##### 提供信息 #####

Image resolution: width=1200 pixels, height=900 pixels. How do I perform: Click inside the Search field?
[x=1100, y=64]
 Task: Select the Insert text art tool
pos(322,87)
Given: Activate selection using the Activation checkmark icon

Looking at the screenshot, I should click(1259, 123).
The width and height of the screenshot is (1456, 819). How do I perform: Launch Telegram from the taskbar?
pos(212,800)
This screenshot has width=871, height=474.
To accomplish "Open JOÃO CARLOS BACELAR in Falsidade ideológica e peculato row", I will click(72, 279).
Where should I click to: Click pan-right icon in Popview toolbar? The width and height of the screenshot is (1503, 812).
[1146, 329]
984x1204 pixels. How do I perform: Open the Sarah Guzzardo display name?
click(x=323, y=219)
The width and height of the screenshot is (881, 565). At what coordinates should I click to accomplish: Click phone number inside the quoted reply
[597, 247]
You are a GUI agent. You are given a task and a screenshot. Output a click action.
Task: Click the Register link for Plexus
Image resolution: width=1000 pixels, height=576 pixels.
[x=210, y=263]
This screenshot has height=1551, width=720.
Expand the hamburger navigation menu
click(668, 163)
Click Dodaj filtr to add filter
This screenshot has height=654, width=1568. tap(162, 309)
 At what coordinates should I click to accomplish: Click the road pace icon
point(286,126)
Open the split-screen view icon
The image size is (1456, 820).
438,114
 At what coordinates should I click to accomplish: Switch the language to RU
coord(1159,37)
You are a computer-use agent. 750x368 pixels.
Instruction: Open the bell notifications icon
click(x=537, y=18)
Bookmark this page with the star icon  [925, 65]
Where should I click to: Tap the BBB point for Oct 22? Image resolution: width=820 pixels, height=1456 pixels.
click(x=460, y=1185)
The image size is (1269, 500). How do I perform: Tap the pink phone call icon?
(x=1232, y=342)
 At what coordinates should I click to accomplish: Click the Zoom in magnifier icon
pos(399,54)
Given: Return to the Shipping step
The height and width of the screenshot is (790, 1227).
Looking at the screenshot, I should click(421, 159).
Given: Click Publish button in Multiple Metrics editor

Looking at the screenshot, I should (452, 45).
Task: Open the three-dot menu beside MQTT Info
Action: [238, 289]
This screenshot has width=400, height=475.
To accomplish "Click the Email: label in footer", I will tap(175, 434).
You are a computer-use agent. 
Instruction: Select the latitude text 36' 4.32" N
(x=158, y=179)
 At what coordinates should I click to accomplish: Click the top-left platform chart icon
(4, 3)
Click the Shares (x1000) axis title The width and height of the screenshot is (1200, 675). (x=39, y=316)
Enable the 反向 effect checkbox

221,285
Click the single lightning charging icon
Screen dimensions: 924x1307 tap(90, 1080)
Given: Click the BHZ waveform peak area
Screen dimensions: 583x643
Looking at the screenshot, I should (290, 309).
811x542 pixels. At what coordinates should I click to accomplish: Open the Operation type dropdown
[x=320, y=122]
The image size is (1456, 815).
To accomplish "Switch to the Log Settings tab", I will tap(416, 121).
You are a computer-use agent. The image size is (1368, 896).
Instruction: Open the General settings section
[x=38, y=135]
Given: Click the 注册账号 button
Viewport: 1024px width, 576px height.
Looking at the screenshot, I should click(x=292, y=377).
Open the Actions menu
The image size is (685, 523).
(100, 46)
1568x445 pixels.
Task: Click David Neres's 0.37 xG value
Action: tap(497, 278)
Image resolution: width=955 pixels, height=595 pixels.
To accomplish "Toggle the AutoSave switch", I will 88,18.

#####

* [问题描述]
将上述全部各行逐字重新录入一遍，不得改动任何字符。

* [响应]
Image resolution: width=1200 pixels, height=900 pixels. How do I perform: Click inside the Search field?
[x=1100, y=64]
 Task: Select the Insert text art tool
pos(322,87)
Given: Activate selection using the Activation checkmark icon

Looking at the screenshot, I should click(1259, 123).
The width and height of the screenshot is (1456, 819). How do I perform: Launch Telegram from the taskbar?
pos(212,800)
This screenshot has width=871, height=474.
To accomplish "Open JOÃO CARLOS BACELAR in Falsidade ideológica e peculato row", I will click(72, 279).
Where should I click to: Click pan-right icon in Popview toolbar? The width and height of the screenshot is (1503, 812).
[1146, 329]
984x1204 pixels. How do I perform: Open the Sarah Guzzardo display name?
click(x=323, y=219)
The width and height of the screenshot is (881, 565). At what coordinates should I click to accomplish: Click phone number inside the quoted reply
[597, 247]
You are a GUI agent. You are given a task and a screenshot. Output a click action.
Task: Click the Register link for Plexus
Image resolution: width=1000 pixels, height=576 pixels.
[x=210, y=263]
This screenshot has height=1551, width=720.
Expand the hamburger navigation menu
click(668, 163)
Click Dodaj filtr to add filter
This screenshot has height=654, width=1568. tap(162, 309)
 At what coordinates should I click to accomplish: Click the road pace icon
point(286,126)
Open the split-screen view icon
The image size is (1456, 820).
438,114
 At what coordinates should I click to accomplish: Switch the language to RU
coord(1159,37)
You are a computer-use agent. 750x368 pixels.
Instruction: Open the bell notifications icon
click(x=537, y=18)
Bookmark this page with the star icon  [925, 65]
Where should I click to: Tap the BBB point for Oct 22? Image resolution: width=820 pixels, height=1456 pixels.
click(x=460, y=1185)
The image size is (1269, 500). How do I perform: Tap the pink phone call icon?
(x=1232, y=342)
 At what coordinates should I click to accomplish: Click the Zoom in magnifier icon
pos(399,54)
Given: Return to the Shipping step
The height and width of the screenshot is (790, 1227).
Looking at the screenshot, I should click(421, 159).
Given: Click Publish button in Multiple Metrics editor

Looking at the screenshot, I should (452, 45).
Task: Open the three-dot menu beside MQTT Info
Action: [238, 289]
This screenshot has width=400, height=475.
To accomplish "Click the Email: label in footer", I will tap(175, 434).
You are a computer-use agent. 
Instruction: Select the latitude text 36' 4.32" N
(x=158, y=179)
 At what coordinates should I click to accomplish: Click the top-left platform chart icon
(4, 3)
Click the Shares (x1000) axis title The width and height of the screenshot is (1200, 675). (x=39, y=316)
Enable the 反向 effect checkbox

221,285
Click the single lightning charging icon
Screen dimensions: 924x1307 tap(90, 1080)
Given: Click the BHZ waveform peak area
Screen dimensions: 583x643
Looking at the screenshot, I should (290, 309).
811x542 pixels. At what coordinates should I click to accomplish: Open the Operation type dropdown
[x=320, y=122]
The image size is (1456, 815).
To accomplish "Switch to the Log Settings tab", I will tap(416, 121).
You are a computer-use agent. The image size is (1368, 896).
Instruction: Open the General settings section
[x=38, y=135]
Given: Click the 注册账号 button
Viewport: 1024px width, 576px height.
Looking at the screenshot, I should click(x=292, y=377).
Open the Actions menu
The image size is (685, 523).
(100, 46)
1568x445 pixels.
Task: Click David Neres's 0.37 xG value
Action: tap(497, 278)
Image resolution: width=955 pixels, height=595 pixels.
To accomplish "Toggle the AutoSave switch", I will 88,18.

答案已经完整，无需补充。